→ Exercise: Translate this sentence from the description of the downscaling method below into Spanish: "These extremal patterns serve as references against which days can be classified as potentially extreme, subject to additional tests of relevant meteorological predictors in the vicinity of the catchment."

→ Passage for review:
Description: High-resolution climate data O(1 km) at the catchment scale can be of great value to both hydrological modellers and end users, in particular for the study of extreme precipitation. While dynamical downscaling with convection-permitting models is a valuable approach for producing quality high-resolution O(1 km) data, its added value can often not be realized due to the prohibitive computational expense. Here we present a novel and flexible classification algorithm for discriminating between days with an elevated potential for extreme precipitation over a catchment and days without, so that dynamical downscaling to convection-permitting resolution can be selectively performed on high-risk days only, drastically reducing total computational expense compared to continuous simulations; the classification method can be applied to climate model data or reanalyses. Using observed precipitation and the corresponding synoptic-scale circulation patterns from reanalysis, characteristic extremal circulation patterns are identified for the catchment via a clustering algorithm. These extremal patterns serve as references against which days can be classified as potentially extreme, subject to additional tests of relevant meteorological predictors in the vicinity of the catchment. Applying the classification algorithm to reanalysis, the set of potential extreme days (PEDs) contains well below 10 % of all days, though it includes essentially all extreme days; applying the algorithm to reanalysis-driven regional climate simulations over Europe (12 km resolution) shows similar performance, and the subsequently dynamically downscaled simulations (2 km resolution) well reproduce the observed precipitation statistics of the PEDs from the training period. Additional tests on continuous 12 km resolution historical and future (RCP8.5) climate simulations, downscaled in 2 km resolution time slices, show the algorithm again reducing the number of days to simulate by over 90 % and performing consistently across climate regimes. The downscaling framework we propose represents a computationally inexpensive means of producing high-resolution climate data, focused on extreme precipitation, at the catchment scale, while still retaining the advantages of convection-permitting dynamical downscaling.

→ Given entries:
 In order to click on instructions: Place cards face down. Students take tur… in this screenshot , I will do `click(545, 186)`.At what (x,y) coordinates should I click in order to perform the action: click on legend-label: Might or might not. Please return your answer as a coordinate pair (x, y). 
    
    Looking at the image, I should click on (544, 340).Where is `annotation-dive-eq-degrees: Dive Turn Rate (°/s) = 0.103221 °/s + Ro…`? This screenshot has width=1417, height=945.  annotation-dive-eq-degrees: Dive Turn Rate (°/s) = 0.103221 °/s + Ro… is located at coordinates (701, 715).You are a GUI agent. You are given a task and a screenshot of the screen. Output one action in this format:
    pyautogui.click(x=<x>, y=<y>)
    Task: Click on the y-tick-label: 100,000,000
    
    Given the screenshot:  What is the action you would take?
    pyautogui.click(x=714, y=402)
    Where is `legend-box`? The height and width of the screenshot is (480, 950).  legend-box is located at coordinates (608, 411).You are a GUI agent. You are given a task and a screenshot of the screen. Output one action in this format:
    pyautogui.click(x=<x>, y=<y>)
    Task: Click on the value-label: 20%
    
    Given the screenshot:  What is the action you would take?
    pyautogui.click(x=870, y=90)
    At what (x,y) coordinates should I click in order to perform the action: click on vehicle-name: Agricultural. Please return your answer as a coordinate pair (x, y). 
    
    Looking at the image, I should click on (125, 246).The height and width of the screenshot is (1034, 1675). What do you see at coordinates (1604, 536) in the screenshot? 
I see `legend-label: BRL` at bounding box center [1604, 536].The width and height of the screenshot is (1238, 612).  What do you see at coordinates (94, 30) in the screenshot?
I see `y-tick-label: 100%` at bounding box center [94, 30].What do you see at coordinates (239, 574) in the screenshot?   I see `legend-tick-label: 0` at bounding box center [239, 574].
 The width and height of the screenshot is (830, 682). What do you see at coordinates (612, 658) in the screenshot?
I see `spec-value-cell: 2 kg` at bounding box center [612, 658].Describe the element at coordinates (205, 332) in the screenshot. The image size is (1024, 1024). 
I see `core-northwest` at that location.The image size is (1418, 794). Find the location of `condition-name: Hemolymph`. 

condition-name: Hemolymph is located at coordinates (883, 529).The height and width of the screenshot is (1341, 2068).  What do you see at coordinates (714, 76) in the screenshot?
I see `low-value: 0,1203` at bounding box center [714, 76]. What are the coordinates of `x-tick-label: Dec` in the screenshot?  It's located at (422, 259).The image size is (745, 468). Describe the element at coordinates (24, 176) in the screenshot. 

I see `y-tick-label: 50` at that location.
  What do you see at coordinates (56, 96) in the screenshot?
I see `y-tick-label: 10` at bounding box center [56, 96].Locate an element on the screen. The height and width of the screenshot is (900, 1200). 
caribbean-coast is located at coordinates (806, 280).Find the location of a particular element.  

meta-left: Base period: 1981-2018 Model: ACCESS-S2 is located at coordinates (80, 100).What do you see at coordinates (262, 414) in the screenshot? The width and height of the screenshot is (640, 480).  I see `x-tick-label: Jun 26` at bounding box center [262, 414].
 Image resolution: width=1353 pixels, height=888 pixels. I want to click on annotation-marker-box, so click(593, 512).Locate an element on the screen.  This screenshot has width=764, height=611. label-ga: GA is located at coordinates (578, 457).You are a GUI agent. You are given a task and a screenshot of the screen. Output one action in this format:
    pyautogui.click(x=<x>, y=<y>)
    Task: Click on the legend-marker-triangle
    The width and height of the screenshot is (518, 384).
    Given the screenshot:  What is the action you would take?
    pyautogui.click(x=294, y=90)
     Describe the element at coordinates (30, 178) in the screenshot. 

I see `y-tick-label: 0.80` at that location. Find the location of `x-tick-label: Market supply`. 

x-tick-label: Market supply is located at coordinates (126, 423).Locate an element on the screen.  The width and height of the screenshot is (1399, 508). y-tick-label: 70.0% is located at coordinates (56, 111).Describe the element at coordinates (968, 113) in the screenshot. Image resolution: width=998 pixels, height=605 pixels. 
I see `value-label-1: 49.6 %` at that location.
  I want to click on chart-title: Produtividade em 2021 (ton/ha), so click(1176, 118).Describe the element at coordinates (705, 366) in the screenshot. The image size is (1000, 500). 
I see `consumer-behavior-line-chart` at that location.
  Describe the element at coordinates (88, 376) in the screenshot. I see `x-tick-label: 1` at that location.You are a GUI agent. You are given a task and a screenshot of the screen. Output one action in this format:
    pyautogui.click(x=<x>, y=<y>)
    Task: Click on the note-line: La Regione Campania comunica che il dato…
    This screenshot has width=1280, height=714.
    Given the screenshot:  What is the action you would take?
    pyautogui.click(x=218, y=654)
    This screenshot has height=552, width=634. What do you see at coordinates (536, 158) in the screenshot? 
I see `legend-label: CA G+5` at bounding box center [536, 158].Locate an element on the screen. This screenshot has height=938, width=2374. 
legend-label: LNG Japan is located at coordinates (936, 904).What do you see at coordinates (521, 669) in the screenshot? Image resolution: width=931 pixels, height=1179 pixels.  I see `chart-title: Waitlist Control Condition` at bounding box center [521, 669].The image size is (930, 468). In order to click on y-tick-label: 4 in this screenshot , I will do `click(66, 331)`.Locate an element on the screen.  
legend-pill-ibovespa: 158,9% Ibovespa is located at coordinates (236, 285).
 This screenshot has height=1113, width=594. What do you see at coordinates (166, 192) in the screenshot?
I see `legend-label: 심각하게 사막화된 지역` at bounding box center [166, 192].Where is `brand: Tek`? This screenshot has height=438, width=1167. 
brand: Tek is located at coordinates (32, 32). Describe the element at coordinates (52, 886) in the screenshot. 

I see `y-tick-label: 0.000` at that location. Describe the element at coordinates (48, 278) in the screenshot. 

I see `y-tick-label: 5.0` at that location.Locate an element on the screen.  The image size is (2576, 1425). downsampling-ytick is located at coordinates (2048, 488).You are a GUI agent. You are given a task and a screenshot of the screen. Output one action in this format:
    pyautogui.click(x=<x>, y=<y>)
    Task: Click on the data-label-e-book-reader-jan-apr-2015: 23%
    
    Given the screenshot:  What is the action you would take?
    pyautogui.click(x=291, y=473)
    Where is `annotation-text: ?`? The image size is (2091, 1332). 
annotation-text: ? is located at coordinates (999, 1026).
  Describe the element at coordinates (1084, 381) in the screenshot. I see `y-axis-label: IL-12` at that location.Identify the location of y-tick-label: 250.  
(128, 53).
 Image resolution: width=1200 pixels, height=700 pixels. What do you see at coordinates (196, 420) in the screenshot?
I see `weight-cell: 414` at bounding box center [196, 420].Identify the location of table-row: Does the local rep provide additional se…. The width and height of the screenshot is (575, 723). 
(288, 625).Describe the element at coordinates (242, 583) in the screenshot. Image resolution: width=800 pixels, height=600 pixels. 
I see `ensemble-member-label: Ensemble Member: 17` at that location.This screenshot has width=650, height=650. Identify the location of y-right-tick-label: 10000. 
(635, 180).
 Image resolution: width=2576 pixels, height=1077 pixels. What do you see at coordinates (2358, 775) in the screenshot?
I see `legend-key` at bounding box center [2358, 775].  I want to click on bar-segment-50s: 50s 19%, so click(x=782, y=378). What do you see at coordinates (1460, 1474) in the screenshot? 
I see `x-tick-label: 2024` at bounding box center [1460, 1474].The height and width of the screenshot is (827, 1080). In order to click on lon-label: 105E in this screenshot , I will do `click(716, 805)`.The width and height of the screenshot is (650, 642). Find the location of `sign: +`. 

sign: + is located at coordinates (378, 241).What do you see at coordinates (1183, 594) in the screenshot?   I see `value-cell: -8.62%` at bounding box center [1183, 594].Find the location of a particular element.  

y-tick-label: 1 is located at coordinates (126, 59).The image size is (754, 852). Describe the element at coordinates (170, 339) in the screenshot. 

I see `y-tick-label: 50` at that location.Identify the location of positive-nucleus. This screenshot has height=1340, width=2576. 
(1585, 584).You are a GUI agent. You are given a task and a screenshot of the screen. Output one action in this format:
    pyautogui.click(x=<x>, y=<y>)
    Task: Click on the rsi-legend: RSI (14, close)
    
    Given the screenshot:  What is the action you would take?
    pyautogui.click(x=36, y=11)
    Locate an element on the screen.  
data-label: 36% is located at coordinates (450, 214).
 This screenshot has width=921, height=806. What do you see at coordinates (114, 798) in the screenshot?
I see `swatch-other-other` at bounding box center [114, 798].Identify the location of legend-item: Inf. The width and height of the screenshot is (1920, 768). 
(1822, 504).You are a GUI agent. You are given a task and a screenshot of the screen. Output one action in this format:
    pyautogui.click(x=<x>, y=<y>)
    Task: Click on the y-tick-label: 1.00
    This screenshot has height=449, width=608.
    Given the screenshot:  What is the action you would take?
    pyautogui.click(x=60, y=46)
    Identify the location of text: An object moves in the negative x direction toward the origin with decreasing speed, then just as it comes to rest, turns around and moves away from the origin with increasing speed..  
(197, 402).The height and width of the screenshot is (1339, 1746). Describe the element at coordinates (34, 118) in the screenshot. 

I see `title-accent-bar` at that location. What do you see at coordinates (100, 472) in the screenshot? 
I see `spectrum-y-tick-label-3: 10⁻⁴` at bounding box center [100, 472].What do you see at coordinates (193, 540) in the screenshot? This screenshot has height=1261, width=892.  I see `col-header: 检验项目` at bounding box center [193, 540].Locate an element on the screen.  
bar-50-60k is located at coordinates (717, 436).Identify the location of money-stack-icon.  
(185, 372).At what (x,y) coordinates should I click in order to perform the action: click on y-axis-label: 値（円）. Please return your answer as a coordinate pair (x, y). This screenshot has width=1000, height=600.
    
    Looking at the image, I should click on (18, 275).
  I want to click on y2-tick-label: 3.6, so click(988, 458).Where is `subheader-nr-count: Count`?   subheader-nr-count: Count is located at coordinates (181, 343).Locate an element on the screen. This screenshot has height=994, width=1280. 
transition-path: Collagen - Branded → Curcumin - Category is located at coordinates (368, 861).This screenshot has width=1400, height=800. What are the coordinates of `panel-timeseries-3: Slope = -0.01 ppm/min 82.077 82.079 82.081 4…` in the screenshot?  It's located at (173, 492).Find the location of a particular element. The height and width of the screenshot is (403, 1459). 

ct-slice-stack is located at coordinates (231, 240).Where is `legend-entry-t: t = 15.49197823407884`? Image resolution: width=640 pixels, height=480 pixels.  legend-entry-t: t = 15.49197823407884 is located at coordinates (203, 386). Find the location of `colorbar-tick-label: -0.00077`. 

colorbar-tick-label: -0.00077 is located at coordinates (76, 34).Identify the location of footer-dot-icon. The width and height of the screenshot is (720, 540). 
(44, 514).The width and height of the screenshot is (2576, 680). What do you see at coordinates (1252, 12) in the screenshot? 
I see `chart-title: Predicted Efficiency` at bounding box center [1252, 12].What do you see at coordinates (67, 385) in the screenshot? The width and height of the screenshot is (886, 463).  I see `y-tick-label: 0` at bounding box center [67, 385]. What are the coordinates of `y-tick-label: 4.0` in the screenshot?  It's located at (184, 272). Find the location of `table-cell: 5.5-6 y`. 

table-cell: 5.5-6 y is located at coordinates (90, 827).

→ Response to this task: Estos patrones extremos sirven como referencias con respecto a las cuales los días pueden clasificarse como potencialmente extremos, con sujeción a pruebas adicionales de los predictores meteorológicos pertinentes en las proximidades de la cuenca.